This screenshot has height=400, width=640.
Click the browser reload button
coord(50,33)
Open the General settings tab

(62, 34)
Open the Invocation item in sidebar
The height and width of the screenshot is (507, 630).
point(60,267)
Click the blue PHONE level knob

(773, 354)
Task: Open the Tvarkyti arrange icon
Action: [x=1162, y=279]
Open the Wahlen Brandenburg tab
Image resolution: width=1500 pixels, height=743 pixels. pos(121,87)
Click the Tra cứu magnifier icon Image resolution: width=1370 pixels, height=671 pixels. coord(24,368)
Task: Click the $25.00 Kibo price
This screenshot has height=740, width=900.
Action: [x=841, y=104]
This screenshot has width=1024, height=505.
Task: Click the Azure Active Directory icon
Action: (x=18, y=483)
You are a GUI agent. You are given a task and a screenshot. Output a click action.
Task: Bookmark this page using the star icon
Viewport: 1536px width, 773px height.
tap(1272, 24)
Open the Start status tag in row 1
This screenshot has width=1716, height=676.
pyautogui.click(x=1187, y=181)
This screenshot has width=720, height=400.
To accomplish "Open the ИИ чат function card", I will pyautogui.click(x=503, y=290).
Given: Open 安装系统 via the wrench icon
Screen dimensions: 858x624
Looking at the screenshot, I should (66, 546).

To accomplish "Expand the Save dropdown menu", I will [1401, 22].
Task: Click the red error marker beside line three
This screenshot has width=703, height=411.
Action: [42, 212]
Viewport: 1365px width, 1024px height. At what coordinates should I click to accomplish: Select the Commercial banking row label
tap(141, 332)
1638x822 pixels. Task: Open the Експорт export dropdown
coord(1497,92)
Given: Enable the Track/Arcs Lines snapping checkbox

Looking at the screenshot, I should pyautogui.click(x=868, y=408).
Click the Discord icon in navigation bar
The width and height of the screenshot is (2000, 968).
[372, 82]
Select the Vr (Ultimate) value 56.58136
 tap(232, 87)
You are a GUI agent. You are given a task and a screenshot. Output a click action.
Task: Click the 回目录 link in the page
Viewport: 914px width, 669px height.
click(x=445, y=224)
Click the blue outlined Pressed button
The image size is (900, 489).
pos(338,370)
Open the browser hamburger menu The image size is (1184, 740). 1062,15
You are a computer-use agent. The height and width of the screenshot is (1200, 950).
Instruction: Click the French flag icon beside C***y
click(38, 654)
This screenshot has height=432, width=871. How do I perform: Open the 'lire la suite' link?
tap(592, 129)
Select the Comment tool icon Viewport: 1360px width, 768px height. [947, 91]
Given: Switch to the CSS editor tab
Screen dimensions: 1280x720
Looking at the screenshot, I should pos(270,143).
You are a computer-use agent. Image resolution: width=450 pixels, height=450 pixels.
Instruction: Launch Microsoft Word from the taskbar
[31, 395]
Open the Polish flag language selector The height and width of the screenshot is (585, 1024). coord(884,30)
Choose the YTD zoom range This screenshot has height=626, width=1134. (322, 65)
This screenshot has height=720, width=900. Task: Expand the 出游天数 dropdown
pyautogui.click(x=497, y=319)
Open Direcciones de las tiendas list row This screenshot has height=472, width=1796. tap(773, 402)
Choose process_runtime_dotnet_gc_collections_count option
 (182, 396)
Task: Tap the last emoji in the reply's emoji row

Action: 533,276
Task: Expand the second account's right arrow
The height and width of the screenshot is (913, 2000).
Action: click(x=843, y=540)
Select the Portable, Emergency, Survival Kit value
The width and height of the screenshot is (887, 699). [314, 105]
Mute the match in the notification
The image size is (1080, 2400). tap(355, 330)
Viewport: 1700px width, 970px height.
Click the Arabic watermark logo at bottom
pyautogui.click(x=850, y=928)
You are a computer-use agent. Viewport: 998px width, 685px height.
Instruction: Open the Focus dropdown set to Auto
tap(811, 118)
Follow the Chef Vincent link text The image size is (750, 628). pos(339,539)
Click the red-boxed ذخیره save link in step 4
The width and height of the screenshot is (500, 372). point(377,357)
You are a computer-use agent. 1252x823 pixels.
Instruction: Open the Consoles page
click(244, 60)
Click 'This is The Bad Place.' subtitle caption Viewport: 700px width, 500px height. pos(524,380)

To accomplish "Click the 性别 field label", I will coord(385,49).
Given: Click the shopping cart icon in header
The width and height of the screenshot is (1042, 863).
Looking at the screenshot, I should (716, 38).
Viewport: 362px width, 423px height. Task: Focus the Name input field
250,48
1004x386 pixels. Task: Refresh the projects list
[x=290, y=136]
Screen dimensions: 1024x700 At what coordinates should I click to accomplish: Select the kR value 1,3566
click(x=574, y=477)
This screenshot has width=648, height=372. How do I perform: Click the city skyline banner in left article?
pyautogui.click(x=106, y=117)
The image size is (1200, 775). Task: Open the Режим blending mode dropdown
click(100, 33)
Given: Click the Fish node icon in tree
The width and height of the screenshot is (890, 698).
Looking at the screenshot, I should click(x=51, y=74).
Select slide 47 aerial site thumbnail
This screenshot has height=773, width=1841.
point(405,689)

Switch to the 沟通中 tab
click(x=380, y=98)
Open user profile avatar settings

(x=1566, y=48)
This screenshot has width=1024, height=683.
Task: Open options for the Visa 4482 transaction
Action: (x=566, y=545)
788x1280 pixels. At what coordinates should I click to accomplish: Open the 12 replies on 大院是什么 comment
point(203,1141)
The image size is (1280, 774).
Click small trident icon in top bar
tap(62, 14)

----------------------------------------

→ Problem:
In the records above, find each line that holds the word "will"; copy all such lines.

→ Task solution:
To accomplish "Open the ИИ чат function card", I will pyautogui.click(x=503, y=290).
To accomplish "Expand the Save dropdown menu", I will [1401, 22].
To accomplish "Click the 性别 field label", I will coord(385,49).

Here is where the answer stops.